The last times the S&P 500 cash index lost at least 3% then the futures market gapped down more than 1% the next morning was:

  • During the bottoming process in August 2015
  • During the bottoming process in August 2011
  • During the bottoming process in May 2010

It happened a handful of times during the financial crisis, which led to further losses, and a handful of times prior to that, which almost universally led to large rallies...except for the big one, Black Monday.

Even including the worst-case dates, futures did tend to show gains from the morning of the large gap down through the close 3 and 4 days later. 

What's notable about the current volatility is that it's occurring while stocks are still within correction territory. If we look for other large gaps following a big (2%) down day when the S&P was still within 10% of its peak, then we get the following.

Every one of them rallied over the next week.

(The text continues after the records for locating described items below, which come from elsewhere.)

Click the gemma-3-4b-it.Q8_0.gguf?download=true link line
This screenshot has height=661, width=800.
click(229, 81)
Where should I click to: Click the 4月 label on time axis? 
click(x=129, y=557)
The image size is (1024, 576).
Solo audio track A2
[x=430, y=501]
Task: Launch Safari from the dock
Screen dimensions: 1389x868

The sample size is small and the early May 2010 one *barely* squeaked out a gain, but otherwise it was very positive.

There are compelling reasons suggesting that the selling pressure this morning is overdone based on news that was already known by the players involved in the arrest of the Huawei executive, but trying to guess what was known by politicians and what their response could be during a high-stakes game of trade negotiations is beyond the scope here.

Based purely on typical behavior following knee-jerk selling pressure after large losses, the early morning sales appear overdone and likely to reverse in the days ahead, except for the rare case of a crash, which is never a good bet.